WHAT THE EXERCISE ASKS:
Beginning with the line below that contains "Privacy Policy (142, 2444)" and ending with the line that contains "Tin tức (584, 125)", copy every line exactly. Copy nothing else.

********

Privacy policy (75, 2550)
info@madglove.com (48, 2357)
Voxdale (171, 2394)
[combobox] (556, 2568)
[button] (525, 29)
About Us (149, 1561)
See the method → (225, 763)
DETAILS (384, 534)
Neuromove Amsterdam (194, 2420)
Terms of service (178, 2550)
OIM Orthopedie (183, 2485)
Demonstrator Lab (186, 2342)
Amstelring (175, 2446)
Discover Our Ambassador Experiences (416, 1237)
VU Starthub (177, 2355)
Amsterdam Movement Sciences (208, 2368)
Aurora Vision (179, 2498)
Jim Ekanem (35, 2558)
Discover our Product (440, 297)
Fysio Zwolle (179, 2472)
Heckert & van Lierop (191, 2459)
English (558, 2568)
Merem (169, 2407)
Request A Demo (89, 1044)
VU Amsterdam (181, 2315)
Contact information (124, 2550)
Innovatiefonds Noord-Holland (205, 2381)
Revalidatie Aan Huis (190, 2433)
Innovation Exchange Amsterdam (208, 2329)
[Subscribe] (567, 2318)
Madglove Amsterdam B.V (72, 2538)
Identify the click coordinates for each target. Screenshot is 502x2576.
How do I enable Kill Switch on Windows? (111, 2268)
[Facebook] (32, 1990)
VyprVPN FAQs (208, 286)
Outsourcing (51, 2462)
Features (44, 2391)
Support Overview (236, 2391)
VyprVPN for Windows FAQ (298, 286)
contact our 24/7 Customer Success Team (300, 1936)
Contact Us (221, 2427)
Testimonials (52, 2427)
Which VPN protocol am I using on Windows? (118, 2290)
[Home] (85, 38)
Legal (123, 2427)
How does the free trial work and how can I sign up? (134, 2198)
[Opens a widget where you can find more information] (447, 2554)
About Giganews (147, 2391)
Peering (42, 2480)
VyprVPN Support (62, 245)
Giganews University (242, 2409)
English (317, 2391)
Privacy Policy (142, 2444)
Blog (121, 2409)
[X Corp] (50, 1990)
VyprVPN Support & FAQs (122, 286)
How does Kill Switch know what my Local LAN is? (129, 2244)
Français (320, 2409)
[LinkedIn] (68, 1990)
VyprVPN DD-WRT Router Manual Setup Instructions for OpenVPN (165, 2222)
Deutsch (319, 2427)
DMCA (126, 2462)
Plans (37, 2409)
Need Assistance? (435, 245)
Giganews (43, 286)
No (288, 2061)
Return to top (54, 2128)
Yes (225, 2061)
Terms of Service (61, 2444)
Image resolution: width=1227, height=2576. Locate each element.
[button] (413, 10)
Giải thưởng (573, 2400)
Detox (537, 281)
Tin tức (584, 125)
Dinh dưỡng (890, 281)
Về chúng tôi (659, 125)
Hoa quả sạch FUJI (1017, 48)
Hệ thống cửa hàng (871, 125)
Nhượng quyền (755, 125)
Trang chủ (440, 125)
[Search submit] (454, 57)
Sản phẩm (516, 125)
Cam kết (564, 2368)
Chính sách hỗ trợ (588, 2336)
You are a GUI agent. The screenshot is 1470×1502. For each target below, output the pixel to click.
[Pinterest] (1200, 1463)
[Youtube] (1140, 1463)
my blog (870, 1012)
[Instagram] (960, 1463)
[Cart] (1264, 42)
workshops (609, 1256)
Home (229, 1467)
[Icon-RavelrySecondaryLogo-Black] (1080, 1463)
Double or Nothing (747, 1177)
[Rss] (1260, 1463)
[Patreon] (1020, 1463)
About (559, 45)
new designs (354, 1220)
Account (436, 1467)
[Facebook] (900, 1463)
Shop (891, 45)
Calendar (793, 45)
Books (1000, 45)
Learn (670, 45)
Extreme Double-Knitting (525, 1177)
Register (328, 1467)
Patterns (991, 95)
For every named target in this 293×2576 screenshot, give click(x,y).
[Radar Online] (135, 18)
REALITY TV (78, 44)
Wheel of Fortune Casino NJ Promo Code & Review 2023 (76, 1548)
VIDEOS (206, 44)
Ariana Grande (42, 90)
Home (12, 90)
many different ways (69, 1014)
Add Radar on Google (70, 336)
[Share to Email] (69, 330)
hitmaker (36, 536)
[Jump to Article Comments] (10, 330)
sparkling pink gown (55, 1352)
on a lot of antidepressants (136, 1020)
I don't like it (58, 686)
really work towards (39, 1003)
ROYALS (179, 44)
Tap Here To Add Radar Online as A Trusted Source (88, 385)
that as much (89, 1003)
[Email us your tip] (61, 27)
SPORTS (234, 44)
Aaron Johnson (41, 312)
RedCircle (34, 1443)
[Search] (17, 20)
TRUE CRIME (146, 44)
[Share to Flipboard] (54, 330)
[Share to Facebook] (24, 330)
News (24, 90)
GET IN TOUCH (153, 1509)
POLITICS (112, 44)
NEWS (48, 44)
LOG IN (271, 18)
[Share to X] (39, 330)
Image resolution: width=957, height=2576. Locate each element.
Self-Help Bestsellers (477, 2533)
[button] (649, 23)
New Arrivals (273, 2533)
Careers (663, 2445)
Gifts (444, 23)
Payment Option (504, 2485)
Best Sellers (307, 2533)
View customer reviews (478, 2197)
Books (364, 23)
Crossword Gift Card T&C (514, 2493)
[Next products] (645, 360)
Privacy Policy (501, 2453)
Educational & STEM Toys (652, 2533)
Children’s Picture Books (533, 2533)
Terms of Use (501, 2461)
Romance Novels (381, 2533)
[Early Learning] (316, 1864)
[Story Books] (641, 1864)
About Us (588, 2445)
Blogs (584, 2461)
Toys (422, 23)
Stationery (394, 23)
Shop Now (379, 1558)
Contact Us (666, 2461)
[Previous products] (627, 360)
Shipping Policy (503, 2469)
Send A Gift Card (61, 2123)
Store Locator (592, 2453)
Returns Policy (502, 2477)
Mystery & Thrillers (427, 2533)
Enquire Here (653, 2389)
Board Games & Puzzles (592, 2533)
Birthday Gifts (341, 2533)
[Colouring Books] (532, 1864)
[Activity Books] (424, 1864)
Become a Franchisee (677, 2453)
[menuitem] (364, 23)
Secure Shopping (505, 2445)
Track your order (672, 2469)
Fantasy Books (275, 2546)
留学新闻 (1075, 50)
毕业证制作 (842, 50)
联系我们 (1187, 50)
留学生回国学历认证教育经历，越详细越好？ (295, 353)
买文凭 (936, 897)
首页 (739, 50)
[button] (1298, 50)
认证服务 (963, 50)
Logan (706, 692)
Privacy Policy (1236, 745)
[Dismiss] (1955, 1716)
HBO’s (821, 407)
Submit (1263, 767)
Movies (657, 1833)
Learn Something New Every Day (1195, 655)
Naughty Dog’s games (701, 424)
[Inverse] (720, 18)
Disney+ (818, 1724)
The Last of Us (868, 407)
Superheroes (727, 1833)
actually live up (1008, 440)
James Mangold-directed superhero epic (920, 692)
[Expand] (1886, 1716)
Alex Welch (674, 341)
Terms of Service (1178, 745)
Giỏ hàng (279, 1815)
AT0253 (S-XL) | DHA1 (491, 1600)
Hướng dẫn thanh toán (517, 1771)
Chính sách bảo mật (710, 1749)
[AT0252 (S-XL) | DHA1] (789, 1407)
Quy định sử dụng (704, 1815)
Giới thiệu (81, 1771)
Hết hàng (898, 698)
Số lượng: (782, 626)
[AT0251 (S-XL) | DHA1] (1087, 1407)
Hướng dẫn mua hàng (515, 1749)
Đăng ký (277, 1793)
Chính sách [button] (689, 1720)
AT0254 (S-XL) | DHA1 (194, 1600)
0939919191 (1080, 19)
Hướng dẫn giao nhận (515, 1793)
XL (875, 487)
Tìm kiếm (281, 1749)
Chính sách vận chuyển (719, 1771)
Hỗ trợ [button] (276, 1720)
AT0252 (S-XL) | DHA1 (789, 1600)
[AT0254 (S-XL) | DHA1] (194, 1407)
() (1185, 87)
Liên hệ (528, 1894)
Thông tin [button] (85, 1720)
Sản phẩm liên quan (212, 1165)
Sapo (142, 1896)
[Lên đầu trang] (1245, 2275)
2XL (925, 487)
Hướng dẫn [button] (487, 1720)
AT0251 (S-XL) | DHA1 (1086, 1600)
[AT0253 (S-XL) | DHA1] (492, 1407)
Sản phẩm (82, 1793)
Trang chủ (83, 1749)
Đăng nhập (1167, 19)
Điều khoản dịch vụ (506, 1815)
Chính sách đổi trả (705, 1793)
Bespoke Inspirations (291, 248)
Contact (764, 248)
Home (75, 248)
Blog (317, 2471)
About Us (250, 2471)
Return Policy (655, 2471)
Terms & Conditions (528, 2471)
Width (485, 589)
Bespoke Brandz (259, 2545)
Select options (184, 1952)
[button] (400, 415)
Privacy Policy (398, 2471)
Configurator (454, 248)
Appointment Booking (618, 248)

********

TASK ANSWER:
Privacy Policy (142, 2444)
Blog (121, 2409)
[X Corp] (50, 1990)
VyprVPN Support & FAQs (122, 286)
How does Kill Switch know what my Local LAN is? (129, 2244)
Français (320, 2409)
[LinkedIn] (68, 1990)
VyprVPN DD-WRT Router Manual Setup Instructions for OpenVPN (165, 2222)
Deutsch (319, 2427)
DMCA (126, 2462)
Plans (37, 2409)
Need Assistance? (435, 245)
Giganews (43, 286)
No (288, 2061)
Return to top (54, 2128)
Yes (225, 2061)
Terms of Service (61, 2444)
Image resolution: width=1227, height=2576. Locate each element.
[button] (413, 10)
Giải thưởng (573, 2400)
Detox (537, 281)
Tin tức (584, 125)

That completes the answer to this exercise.